• [SET PROBLEM A] Transcribe a passage from the movie review, beginning at the words "I admire this" and stopping after "to have one.".

• [EXTRACT TO READ]
If you haven't heard of the movie, To the Bone is about a 20-year-old named Ellen who is anorexic and has been for a while. No matter what rehab facilitation she goes to, she comes out weighing less. Her parents decide to send her to a group home for youths hoping that it will be different this time. Ellen, who is portrayed by Lily Collins, is helped by a non-traditional doctor and the rules at the group home are nothing like she is used to.
In this movie, you see Collins had to lose a lot of weight for the role. She has stated in multiple interviews that she seeked help from a nutritionist as well as the director to make sure it was done in the healthiest way possible. Since she has suffered from an eating disorder before, she was doing everything to make sure she didn't slip back into her old ways. Her thin body in the movie really gets you invested into the movie, since it seems so real and raw.
Personally, I loved this movie. I don't believe these topics are ever talked about in the right way, but To the Bone seemed to get it. It not only showed Ellen's side of things, but it showed how her entire family struggled through it as well. Her stepmom was the overbearing one, always needing to know everything. Her dad was always absent, and her sister felt like her life was ruined because it was always about her sister. And her mom and her wife moved far away to get away from everything and to become spiritual. It's evident that Ellen had lost all of her friends, only leaving her to talk to the people in the group home who are going through the same thing as she is.
I loved this movie because it felt so real. With 13 Reasons Why, it was unbelievably sad but it seemed unrealistic. To the Bone touches on the subject gently and perfectly, while making sure no one would be offended. There is one part at the end that gave me chills, and this movie shows the consequences of having an eating disorder. The real consequences, not the ones we make up in our head.
I admire this movie for not glamourizing anorexia like other medias have. I also believe no one could have played Ellen better. The sarcastic, stubborn girl who is suffering deeply inside is always shown with dark bags under her eyes and baggy clothes. This is the reality of eating disorders, and To the Bone didn't make it seem like it was fun and trendy to have one.
By the end of the movie, Ellen has gone on a journey of wanting to get better and not wanting to get better. And it's shown throughout the movie what her friends at the group home have to deal with. Miscarriages because of bulimia, joint problems, etc. You'd think by the end of the movie she's cured and free to go? Nope. And that's way more realistic than any other ending.
If I were you, I would watch the movie to learn about the consequences of anorexia. It's a hard topic to talk about and an even harder topic to live through, and I think we should all be educated somehow or another. To the Bone does not glamourize anorexia at all, in fact the movie felt a little too real at some parts. Netflix also got it right when they didn't just show young women in the group home. There was a young man, a woman of colour, and a few others who don't look like they would fit the stereotype. It truly showed that it can affect everyone.
Lily Collins was amazing in the film, and didn't shy away from the hard emotions of what it's like to actually live with an eating disorder. By the end of the movie, she has gone through so many trials and errors in a few months span, which is normal for those with mental illness. To the Bone shows that no journey is perfect, and you'll always go through waves but it's always worth it to stick it out.
If you are easily triggered by this subject, I would not suggest watching it.

• [SUPPLIED MATERIAL]
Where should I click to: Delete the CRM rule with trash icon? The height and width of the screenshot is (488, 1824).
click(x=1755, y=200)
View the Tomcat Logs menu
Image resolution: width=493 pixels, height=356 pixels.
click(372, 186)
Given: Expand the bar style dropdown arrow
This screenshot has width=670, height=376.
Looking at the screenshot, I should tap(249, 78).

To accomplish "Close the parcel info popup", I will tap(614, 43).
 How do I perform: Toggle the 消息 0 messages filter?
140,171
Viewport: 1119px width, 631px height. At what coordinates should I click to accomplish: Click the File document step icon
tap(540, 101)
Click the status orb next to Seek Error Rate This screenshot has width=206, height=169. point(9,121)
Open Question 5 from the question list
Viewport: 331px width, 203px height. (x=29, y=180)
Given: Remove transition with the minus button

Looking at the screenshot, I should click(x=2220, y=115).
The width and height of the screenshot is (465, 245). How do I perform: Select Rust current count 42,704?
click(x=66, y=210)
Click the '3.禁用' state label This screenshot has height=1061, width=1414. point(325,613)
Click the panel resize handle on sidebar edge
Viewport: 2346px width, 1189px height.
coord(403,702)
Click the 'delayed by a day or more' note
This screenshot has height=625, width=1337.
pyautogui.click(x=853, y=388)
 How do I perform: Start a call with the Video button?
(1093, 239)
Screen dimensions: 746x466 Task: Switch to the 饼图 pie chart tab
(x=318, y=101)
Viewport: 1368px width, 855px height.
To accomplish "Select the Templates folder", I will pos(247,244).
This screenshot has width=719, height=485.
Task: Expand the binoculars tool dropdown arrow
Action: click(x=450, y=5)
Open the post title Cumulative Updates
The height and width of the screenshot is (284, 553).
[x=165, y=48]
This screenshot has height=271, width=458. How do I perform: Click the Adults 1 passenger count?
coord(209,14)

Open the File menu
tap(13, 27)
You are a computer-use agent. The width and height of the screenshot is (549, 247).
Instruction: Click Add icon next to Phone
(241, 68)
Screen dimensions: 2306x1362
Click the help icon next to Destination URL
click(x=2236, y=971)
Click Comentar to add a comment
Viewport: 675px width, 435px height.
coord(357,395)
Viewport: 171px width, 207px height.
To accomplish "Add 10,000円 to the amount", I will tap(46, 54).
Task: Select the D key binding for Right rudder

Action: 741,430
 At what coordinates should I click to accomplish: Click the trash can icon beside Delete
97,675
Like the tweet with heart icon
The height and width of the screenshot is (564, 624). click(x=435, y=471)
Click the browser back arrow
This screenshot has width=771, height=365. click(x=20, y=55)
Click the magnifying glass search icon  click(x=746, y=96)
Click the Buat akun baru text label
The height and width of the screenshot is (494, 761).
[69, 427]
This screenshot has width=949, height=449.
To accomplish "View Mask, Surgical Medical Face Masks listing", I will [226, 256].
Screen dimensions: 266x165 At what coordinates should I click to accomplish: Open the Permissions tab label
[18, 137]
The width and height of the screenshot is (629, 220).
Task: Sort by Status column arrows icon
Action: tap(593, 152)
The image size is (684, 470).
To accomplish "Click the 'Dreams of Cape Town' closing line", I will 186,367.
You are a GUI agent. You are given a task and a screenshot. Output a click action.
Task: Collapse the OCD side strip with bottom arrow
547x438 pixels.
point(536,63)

• [SET PROBLEM B] Restate word for word the lines of the listing above, beginning at the line that has "You are a GUI" and stopping after the last line of the listing.

• [COMPLETE OUTPUT A]
I admire this movie for not glamourizing anorexia like other medias have. I also believe no one could have played Ellen better. The sarcastic, stubborn girl who is suffering deeply inside is always shown with dark bags under her eyes and baggy clothes. This is the reality of eating disorders, and To the Bone didn't make it seem like it was fun and trendy to have one.

• [COMPLETE OUTPUT B]
You are a GUI agent. You are given a task and a screenshot. Output a click action.
Task: Collapse the OCD side strip with bottom arrow
547x438 pixels.
point(536,63)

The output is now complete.